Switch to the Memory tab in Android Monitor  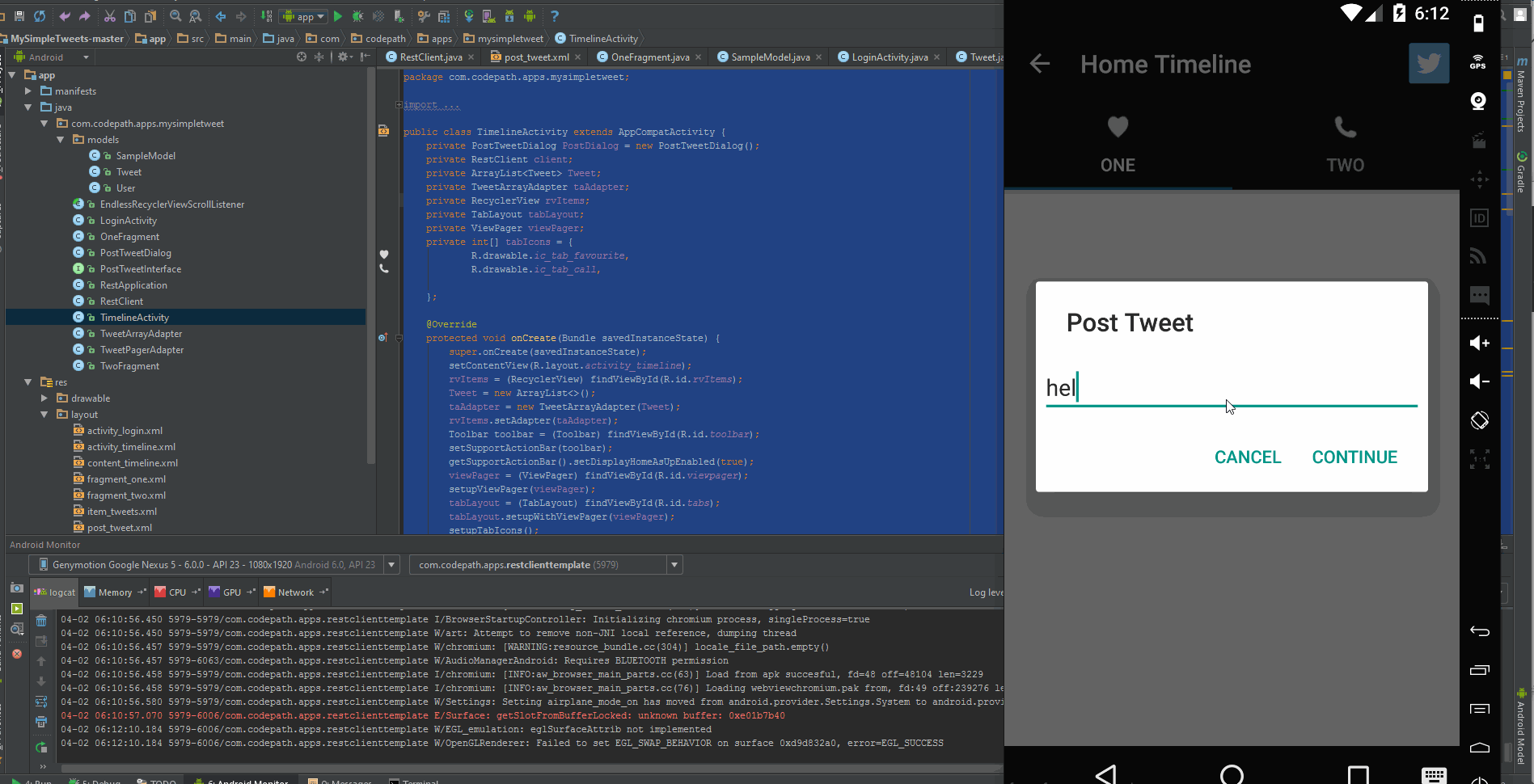[x=114, y=592]
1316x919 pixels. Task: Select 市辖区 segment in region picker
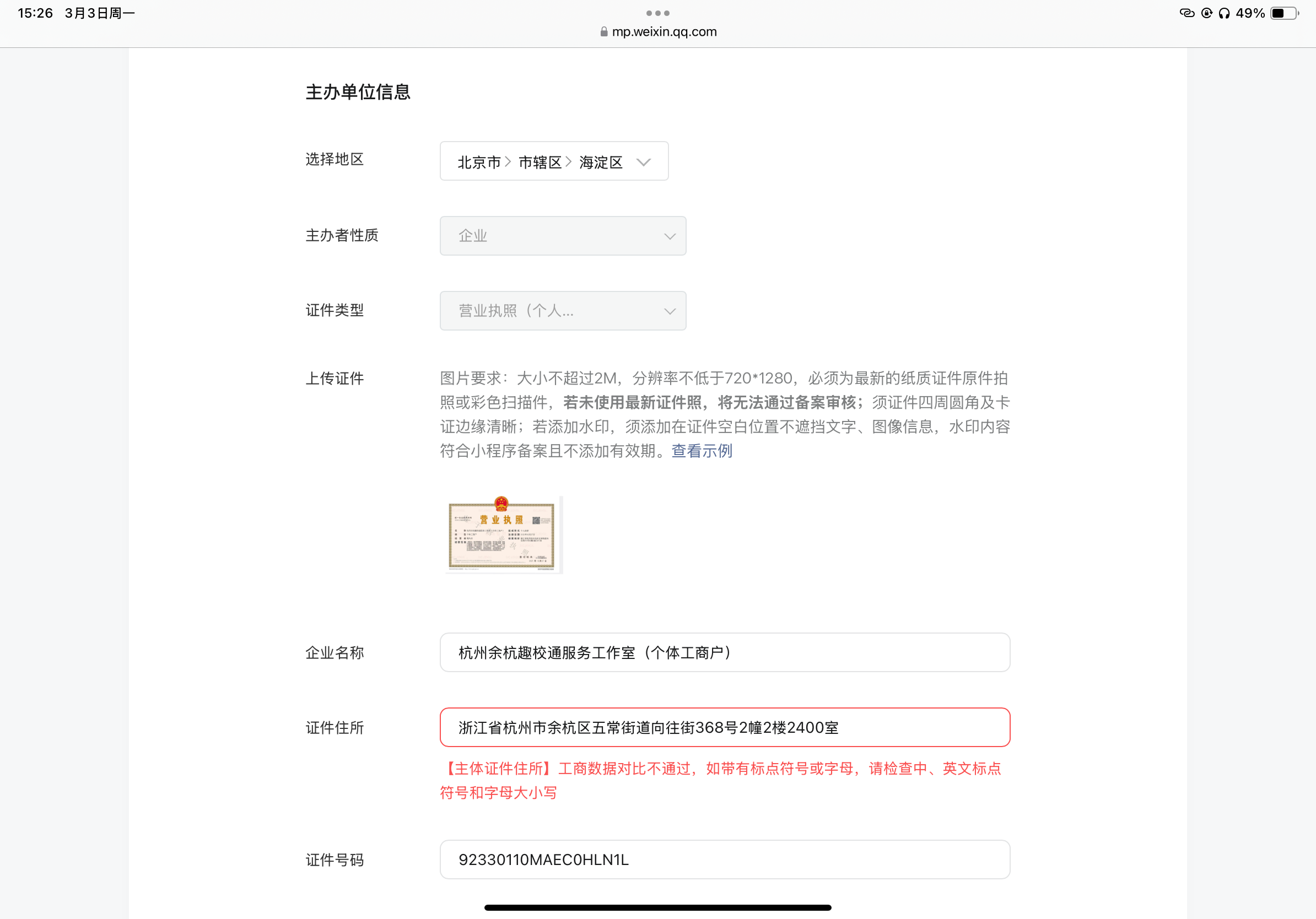(x=540, y=162)
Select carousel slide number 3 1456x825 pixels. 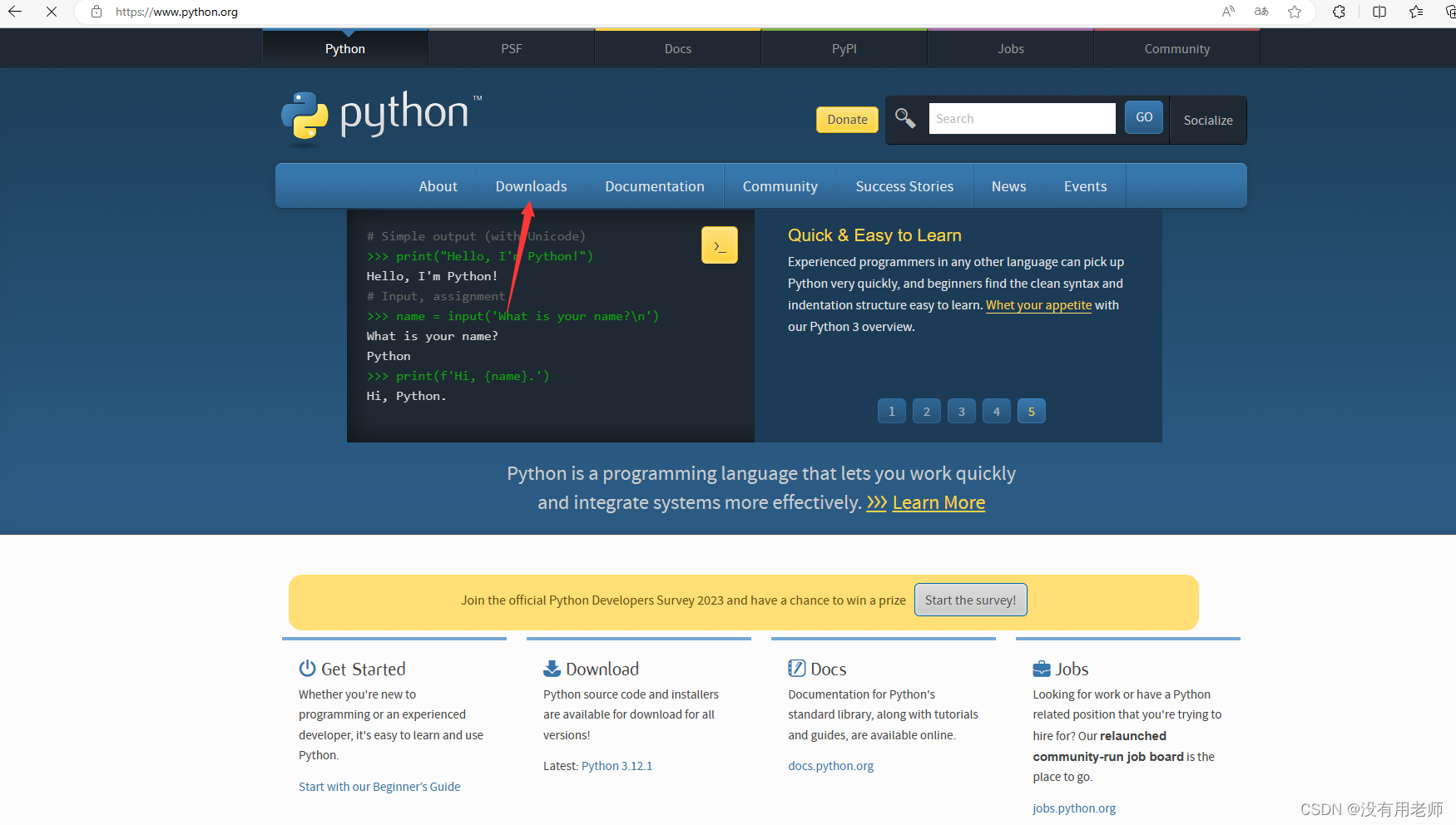point(961,411)
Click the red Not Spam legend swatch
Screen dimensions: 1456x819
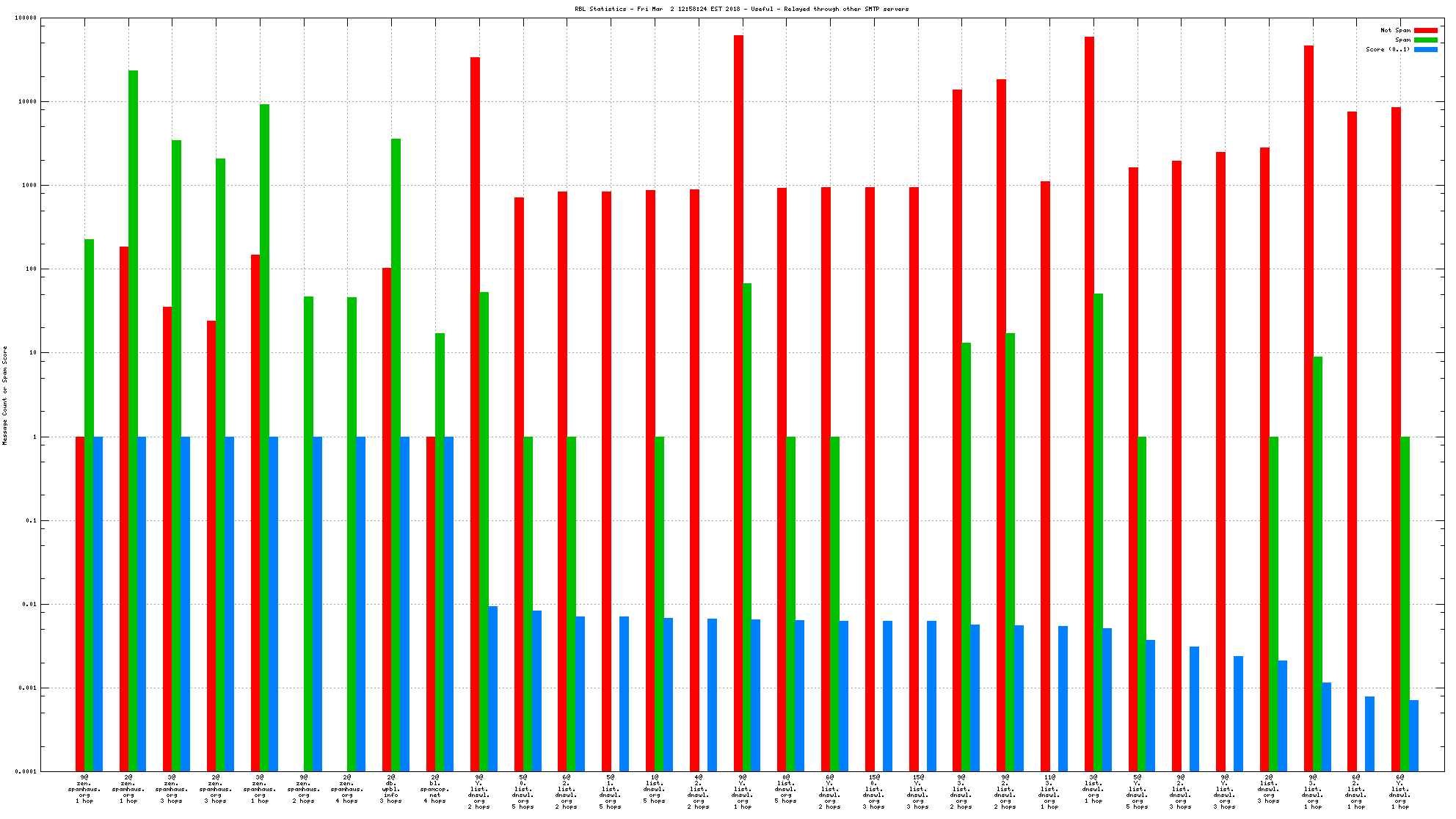[x=1425, y=30]
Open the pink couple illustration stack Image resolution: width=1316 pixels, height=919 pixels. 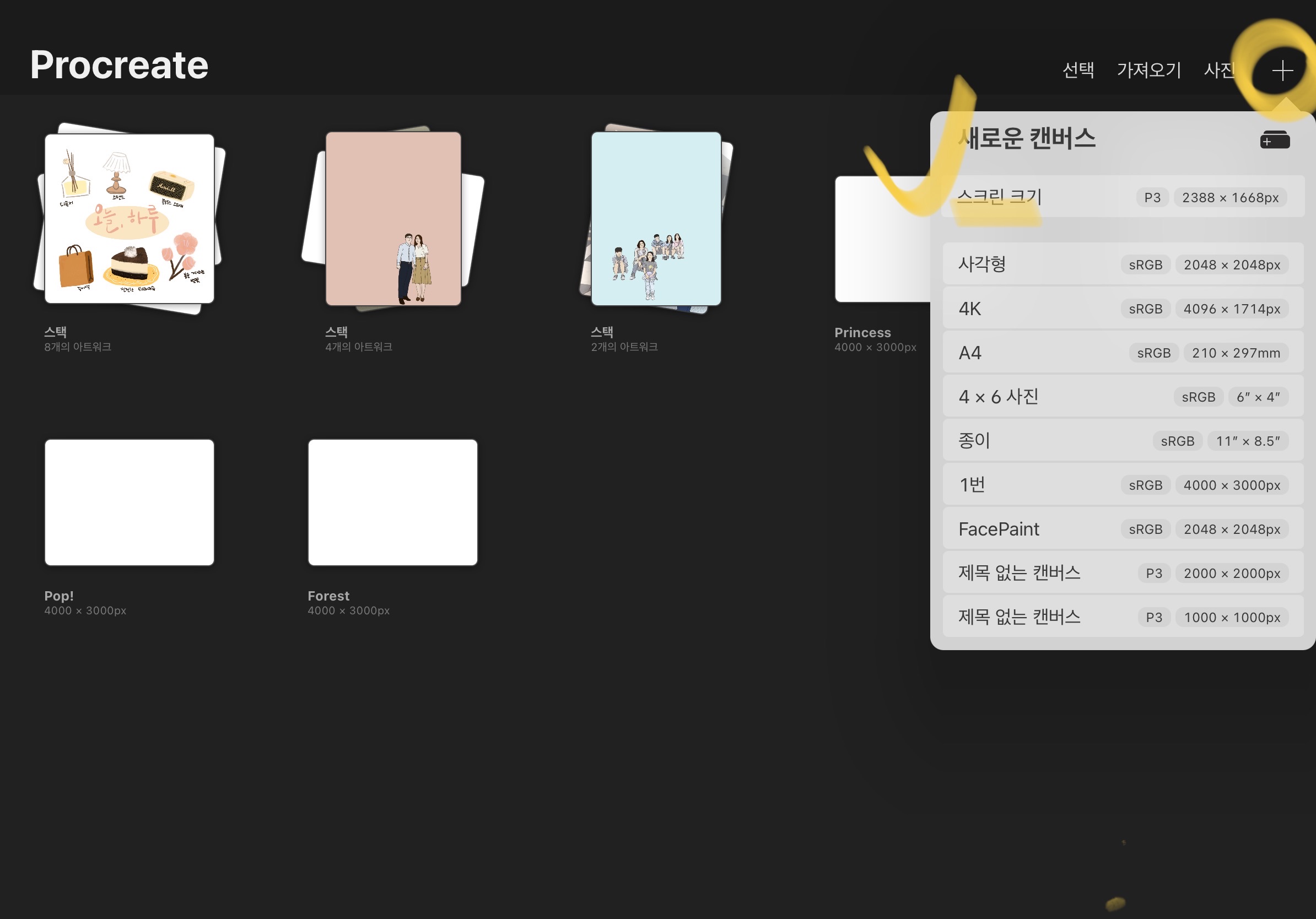coord(393,219)
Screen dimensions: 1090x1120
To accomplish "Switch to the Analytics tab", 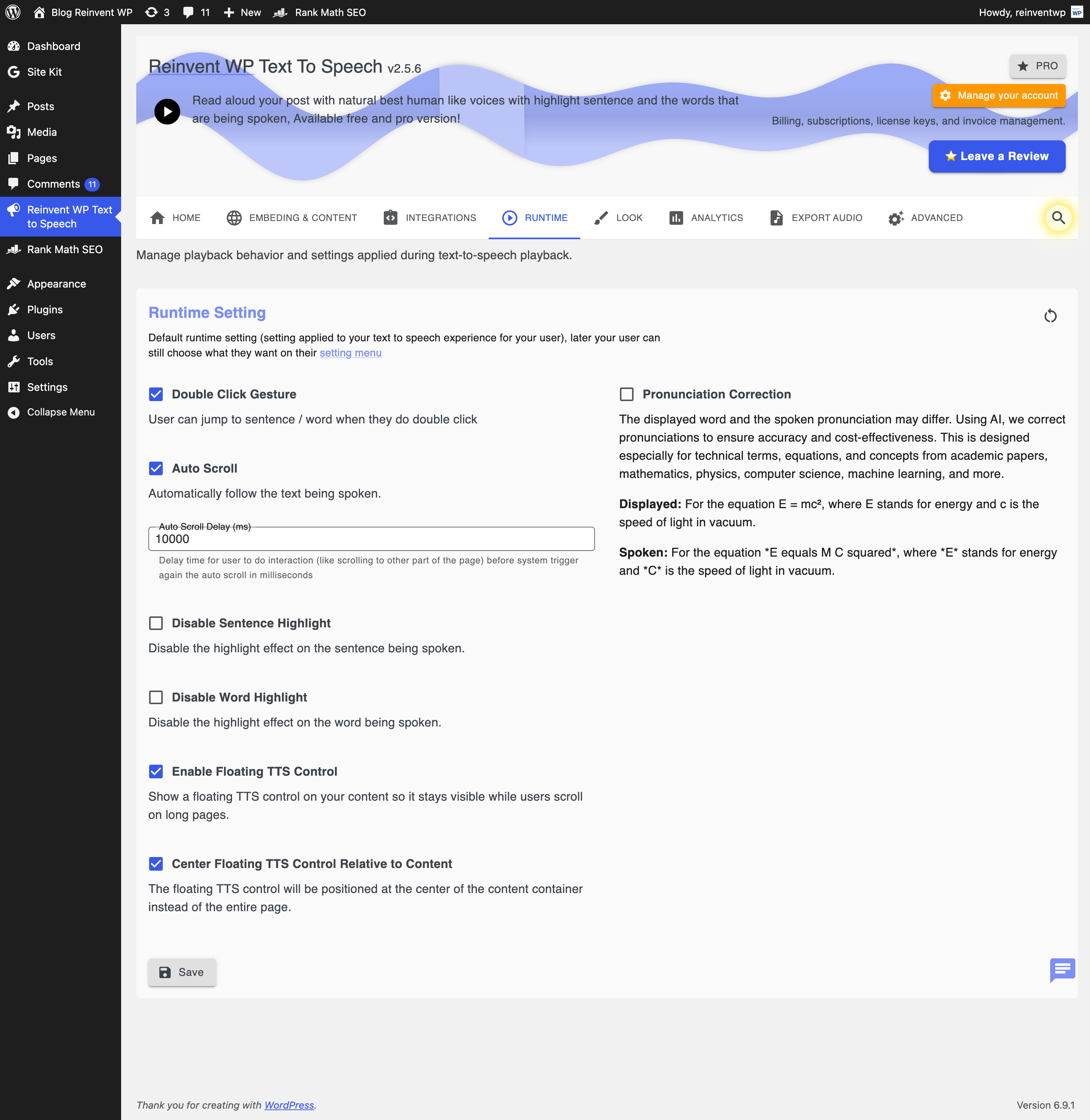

> **Exercise**
Reproduce the material above exactly, but only from the line with "Screen dimensions: 1090x1120" through its last line, leaving pictures out.

> **Answer to this problem**
Screen dimensions: 1090x1120
To accomplish "Switch to the Analytics tab", 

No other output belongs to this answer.